На некоторых — грязь и следы человечьих копыт (с подковами). И все».
Шахматовской болью, как мы знаем, Блок ни с кем делиться не любил. Держался стоически. Но «человечьи копыта» революционного народа оставили свой след не только на уцелевших листках семейного архива…
К Рождеству становится веселее. Хотя Блока очень раздражают встречи Любови Дмитриевны с цирковым артистом Жоржем Дельвари, в сочельник происходит откровенный разговор, кончающийся, как это не раз бывало, перемирием. Целых две елки приносят в дом Блоков молодые приятельницы: сначала Книпович, потом Павлович. Наведывается и Дельмас.
Потом опять нервные рутинные дела: в государственном издательстве начальник Ионов продолжает втыкать палки в колеса, Большой драматический театр, как кажется Блоку, скоро «превратится в грязную лавку».
Семнадцатого января Блок размышляет о своих житейских делах:
«Утренние, до ужаса острые мысли, среди глубины отчаянья и гибели.
Научиться читать “Двенадцать”. Стать поэтом-куплетистом.

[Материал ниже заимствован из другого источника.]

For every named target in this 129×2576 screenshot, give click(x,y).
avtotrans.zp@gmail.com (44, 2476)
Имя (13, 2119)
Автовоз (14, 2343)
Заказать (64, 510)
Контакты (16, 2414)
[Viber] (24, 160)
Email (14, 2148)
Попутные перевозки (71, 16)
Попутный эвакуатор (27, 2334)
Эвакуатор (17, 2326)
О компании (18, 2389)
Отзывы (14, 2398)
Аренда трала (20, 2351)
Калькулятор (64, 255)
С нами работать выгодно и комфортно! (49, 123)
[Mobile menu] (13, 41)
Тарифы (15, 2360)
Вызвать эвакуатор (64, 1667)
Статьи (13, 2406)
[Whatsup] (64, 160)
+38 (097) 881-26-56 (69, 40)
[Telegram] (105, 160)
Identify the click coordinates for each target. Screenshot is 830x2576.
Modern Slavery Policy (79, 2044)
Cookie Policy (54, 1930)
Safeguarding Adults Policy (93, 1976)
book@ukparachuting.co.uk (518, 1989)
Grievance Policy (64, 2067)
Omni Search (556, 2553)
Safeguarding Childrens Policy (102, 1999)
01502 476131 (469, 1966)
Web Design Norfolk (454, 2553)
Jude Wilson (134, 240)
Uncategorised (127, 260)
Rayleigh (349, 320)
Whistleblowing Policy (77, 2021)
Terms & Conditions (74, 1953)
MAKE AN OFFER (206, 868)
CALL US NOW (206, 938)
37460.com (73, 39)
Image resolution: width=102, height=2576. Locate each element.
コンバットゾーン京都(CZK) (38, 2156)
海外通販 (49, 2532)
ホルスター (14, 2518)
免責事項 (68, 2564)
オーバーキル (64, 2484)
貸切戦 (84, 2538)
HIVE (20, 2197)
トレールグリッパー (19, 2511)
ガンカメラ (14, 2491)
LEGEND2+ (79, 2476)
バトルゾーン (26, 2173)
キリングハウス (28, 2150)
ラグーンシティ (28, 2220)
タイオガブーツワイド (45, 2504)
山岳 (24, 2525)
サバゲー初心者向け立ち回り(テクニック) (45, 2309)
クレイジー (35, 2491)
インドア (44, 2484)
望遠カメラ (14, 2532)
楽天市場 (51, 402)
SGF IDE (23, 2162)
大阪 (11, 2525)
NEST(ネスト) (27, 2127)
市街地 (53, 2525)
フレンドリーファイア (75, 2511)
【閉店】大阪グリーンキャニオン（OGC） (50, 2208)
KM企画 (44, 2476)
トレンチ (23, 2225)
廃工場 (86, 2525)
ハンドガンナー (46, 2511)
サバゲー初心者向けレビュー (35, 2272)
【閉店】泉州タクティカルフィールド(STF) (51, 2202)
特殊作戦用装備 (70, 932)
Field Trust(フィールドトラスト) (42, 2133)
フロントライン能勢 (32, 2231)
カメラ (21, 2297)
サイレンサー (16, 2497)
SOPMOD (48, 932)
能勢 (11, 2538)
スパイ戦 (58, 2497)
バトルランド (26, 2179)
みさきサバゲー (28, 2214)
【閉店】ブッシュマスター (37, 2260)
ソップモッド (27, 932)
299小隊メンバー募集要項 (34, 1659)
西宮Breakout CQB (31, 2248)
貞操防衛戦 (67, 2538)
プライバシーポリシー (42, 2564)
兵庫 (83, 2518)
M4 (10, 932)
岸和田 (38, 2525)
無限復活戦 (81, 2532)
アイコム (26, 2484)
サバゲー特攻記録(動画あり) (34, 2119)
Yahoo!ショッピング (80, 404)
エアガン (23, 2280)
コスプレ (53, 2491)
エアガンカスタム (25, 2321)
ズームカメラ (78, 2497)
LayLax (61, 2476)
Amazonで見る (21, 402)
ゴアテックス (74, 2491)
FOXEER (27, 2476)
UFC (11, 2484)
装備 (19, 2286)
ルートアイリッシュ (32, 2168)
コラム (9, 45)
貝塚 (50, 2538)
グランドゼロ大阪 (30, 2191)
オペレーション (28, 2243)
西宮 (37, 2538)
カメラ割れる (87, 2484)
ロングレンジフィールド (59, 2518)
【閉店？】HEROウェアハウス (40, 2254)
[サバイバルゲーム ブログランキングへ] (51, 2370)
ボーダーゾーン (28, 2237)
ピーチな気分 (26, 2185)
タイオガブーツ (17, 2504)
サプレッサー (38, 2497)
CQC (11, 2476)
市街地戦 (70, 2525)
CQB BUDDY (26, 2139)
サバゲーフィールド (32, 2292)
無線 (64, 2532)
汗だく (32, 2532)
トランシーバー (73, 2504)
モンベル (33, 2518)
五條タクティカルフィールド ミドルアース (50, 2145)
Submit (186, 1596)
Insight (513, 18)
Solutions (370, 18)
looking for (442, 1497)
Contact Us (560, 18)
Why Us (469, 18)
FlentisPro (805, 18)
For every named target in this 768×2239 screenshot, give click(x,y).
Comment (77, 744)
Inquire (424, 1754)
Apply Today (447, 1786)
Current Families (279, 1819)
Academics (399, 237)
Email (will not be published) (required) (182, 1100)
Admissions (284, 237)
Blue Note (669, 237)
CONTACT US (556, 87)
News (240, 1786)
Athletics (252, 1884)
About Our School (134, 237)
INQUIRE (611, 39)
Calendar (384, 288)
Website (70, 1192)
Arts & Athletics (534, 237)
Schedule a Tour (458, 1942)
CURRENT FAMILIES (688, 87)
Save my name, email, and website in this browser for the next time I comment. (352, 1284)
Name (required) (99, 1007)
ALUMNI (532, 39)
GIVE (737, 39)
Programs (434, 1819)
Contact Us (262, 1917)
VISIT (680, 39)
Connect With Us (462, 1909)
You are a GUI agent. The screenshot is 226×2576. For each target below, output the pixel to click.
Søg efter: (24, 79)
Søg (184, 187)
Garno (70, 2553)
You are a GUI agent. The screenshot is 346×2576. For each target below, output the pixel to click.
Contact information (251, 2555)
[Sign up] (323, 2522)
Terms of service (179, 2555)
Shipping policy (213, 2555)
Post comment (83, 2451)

Можно деньги и ордера иметь всегда…»
(Как видим, читать публично «Двенадцать» для неприемлемо. Слова «Революцьонный держите шаг!» он не может произнести от своего имени. Это чужие слова, как объяснил Блок однажды одному юному поклоннику. Казалось бы, «полифония», «голос автора», «голос героя» – понятия чисто эстетические, но порой они приобретают нравственный смысл.)
А дальше мысль Блока вдруг перебрасывается на Пушкина, который на три недели делается главным персонажем дневника. «Пушкинский план» — такая запись появляется в крещенский вечер. Блока занимает мысль об издании «маленького Пушкина», где будет «все, что нужно». (Не по аналогии ли с блоковским собственным «Изборником» 1918 года?) Он обсуждает свой план с Книпович, которая с Блоком не согласна и, подобно многим, считает, что Пушкин нужен «весь». По ее совету Блок начинает перечитывать Пушкина «с конца», и его внимание приковывает «Из Пиндемонти». Оно и было, и есть,и будет главным стихотворением об истинной свободе, когда-либо написанным на русском языке. Блок намечает параллели между пушкинским пониманием свободы и грибоедовским, фетовским.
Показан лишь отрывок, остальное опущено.